Carsten Köpper, Wählergemeinschaft Doll
Andy Schmitt (SPD) bestätigte, dass es in der Sommerpause Gespräche im Kreis der Beigeordneten und Fraktionssprecher gegeben habe. Dort sei vereinbart worden, einen eigenen Geschäftsbereich für die Belange des Kindergartens zu bilden. Köpper: „Bei der Diskussion um das Zuschneiden der Geschäftsbereiche wurde durch uns der Bereich der bestehenden Kita immer als wesentlicher Bestandteil des Geschäftsbereichs anvisiert und mit Andy Schmitt eine sehr gute Besetzung gefunden.“
Ortsbürgermeister will handlungsfähig bleiben
Rolf Hans bestätigte, dass in den ursprünglichen Entwürfen das Wort „Kindergartenmanagement“ aufgetaucht sei. „Ich habe diese Formulierung von der Verwaltung prüfen lassen, und mir wurde bestätigt, dass der Ortsbürgermeister so das Heft des Handelns beim anstehenden Kindergartenneubau vollständig aus der Hand gegeben hätte. Und das darf doch beim wichtigsten Bauprojekt der nächsten Jahre nicht sein“, erklärte Hans die geänderte Formulierung. Im Laufe der Sitzung entbrannte ein heftiger und leidenschaftlicher Streit zwischen CDU-Fraktion und Ortsbürgermeister einerseits sowie SPD-Fraktion und WG-Doll andererseits. Christoph Schmitt (SPD) ermahnte seine Ratskollegen: „Es geht hier um Formulierungen.

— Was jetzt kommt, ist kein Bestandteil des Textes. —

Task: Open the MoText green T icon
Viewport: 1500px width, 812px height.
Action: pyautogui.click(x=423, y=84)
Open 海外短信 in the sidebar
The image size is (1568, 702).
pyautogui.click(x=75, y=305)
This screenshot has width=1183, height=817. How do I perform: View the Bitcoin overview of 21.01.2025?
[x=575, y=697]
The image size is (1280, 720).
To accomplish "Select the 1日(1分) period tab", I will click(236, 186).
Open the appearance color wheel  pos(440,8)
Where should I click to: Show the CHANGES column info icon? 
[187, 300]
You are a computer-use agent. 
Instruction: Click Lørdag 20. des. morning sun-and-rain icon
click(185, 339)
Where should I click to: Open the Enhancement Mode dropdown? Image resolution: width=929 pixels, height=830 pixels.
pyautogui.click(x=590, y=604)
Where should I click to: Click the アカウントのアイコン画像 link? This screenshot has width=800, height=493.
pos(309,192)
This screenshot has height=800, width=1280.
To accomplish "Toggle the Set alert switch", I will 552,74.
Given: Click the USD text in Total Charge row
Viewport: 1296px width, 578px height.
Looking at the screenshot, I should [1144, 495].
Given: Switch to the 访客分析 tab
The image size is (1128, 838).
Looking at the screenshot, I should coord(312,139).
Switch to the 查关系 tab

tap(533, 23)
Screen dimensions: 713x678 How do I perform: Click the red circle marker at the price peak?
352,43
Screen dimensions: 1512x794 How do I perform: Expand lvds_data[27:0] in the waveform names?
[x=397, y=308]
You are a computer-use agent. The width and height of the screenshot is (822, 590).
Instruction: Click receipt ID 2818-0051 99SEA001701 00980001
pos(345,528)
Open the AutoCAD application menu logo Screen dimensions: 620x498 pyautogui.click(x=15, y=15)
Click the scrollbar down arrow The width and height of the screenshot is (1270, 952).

Natürlich ist der Bürgermeister nie außen vor und spricht immer mit.“
Schlussendlich verabschiedete der Rat nach Bitte von Rolf Hans mit einer Gegenstimme die Formulierung ‚Mitwirkung in Angelegenheiten des bestehenden Kindergartens‘. Auch die Wählergruppe Doll zeigte sich zufrieden. „Der jetzt gefundene und fast einstimmig angenommene Kompromiss ist nach meiner Auffassung zukunftsfähig und bietet Gewähr für eine erfolgreiche Arbeit der Ortsgemeindeverwaltung“, konstatierte Carsten Köpper.
Nico Degen zieht sich als Kandidat zurück
Nico Degen hingegen zeigte sich enttäuscht: „Der vorbereitete Antrag der Wählergruppe Doll hat uns alle überrascht. Dass der Gemeinderat einem Bürgermeister so in den Rücken fällt, finde ich sehr befremdlich. Ich stehe als Kandidat im Januar nicht mehr zur Verfügung.“ Tobias Schneider, CDU-Fraktionssprecher, kommentierte die teils chaotisch verlaufene Sitzung und den Rückzug des Kandidaten Degen mit den Worten: „In meinen Augen wurde hier sehr viel Porzellan zerschlagen, hauptsächlich durch den Antragsteller. Jetzt sehe ich die anderen Fraktionen in der Verantwortung, einen geeigneten Kandidaten zu finden. Nico Degen war ein optimaler Bewerber aufgrund seiner Persönlichkeit und seiner beruflichen Erfahrung.“ Bis ein neuer Kandidat in Niederzissen gefunden ist, bleibt Rolf Hans weiterhin gewählter Ortsbürgermeister.